It's time to retire the iris dataset

Data Science meh, Eugenics bad

Almost everyone who has been interested in machine learning had to work with the iris dataset, and I have been thinking about it more than usual in the weeks leading up to a very cool data science thing I’m not supposed to talk about yet. It’s time we stop using iris entirely.

The iris dataset represents four measurements of floral morphology on 150 plants, 50 individuals for each of three genus (I. versicolor, I. setosa, and I. virginica). It was measured near Gaspé, in a strikingly beautiful part of Québec, at some point in the 1930s. With the exception of one or two points, the classes are linearly separable, and so classification algorithms reach almost perfect accuracy.

Let’s get this issue out of the way first: iris is boring, as the real world is ever so rarely linearly separable. It has too few variables to talk about feature engineering or variable selection, and everything is linearly correlated (because of allometric scaling), and so the amount of information brought in by extra variables is limited. There is nothing to learn from iris, at least not that has practical relevance, besides how to write code to apply a given model. I do not like it very much.

Edit: “collected”, in the next paragraph, is to be taken as “gathered for the purpose of analysis”, and not “sampled in the field”. The original dataset was sampled by Edgar Anderson, and there is no indication of any particular intent other than botany work behind the original sampling.

That is is almost offensively quaint is not my main gripe with this dataset. It would bore me to tears, but I could possibly spend an entire term teaching with it. But I will not; for you see, iris was collected and first published with the express intent to advance the science of eugenics, and parading it around in 2020 is an unacceptable endorsement of a repulsive (but still very much alive) way to subsume science under ideology. For this reason, iris should not be appearing in teaching material with such ubiquity, unless it is to remind students that white supremacy has always tried to use quantitative methods to push its agenda, and that quantitative sciences have a foundation in providing arguments to scientific racism and classism.

The original iris paper was published in the Annals of Eugenics, in 1936, by one Ronald Fisher. Fisher was a vocal proponent of eugenics, involved in learned societies on eugenics. One of the points of the paper (and of the journal, and of Fisher’s leading role in developing biometry and biostatistics) was to propose a methodological framework to delineate desirable traits, in support of eugenics programs. One does not publish in the Annals of Eugenics in 1936 on a misunderstanding.

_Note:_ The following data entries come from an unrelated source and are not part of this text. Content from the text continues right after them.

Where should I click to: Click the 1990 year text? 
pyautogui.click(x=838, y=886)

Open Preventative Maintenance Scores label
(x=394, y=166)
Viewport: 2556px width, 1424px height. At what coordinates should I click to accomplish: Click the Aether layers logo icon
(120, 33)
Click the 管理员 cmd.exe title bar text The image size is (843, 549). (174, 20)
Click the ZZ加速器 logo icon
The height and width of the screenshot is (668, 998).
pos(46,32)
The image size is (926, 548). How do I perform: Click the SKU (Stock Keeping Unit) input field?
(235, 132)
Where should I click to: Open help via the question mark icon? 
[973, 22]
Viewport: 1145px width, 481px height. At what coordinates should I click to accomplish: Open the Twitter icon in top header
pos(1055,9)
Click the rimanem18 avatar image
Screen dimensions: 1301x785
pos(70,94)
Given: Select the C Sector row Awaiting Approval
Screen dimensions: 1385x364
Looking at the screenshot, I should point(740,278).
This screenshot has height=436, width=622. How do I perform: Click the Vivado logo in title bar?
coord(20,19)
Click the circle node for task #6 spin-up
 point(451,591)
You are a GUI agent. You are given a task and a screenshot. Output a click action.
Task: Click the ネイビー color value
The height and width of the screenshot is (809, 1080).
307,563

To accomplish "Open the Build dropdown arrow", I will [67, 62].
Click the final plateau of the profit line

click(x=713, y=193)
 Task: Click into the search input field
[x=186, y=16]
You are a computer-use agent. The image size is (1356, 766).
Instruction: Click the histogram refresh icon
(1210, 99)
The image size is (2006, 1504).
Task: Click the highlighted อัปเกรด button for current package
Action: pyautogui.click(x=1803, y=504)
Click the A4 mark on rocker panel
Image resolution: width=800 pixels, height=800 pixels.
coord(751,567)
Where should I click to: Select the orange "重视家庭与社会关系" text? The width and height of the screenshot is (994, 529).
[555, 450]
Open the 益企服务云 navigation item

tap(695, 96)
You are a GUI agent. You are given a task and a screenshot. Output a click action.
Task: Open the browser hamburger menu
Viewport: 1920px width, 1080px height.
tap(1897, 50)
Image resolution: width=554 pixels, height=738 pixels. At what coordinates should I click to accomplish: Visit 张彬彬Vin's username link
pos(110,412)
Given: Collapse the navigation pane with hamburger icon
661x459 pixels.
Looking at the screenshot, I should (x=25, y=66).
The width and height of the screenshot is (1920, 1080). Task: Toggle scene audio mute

By using this dataset in 2020, we are sending a very strong message. Maybe we do not care about the role of science in creating and re-inforcing inequalities and structures of oppression. Maybe we are at peace with the fact that a lot of early quantitative techniques in the biological sciences have been designed to support eugenics and grant it legitimacy, as phrenology did before. Maybe we are eager to pardon the racism of pioneers of the field if their contributions are important enough. Maybe we just don’t care about the social consequences of our science. In any case, just as much as one does not publish in Annals of Eugenics by accident, the decision to keep using this dataset is an endorsement, albeit an implicit one, of being able to draw a straight line from mainstream academic science to white supremacy. Every time we use iris as foundational in data science education, we are re-drawing this straight line, over and over again. Whether we intend to do so matters little, if at all.

We have alternatives to iris who do not share the same problem. The wheat seeds dataset, for example, is far more interesting, and does not have the same ideological red flags attached to it. Every time we decide to use iris in the classroom, we are putting our habits before our duty to consider the ethical implications of our work. We should do better, and immediately dropping iris is one easy way to start this work. This is not to say that we should sweep iris under the rug. It would be an equally grave mistake; we must discuss it, we must acknowledge the ideology that produced it, and we must decide if this is the ideology we want to bring into data science education.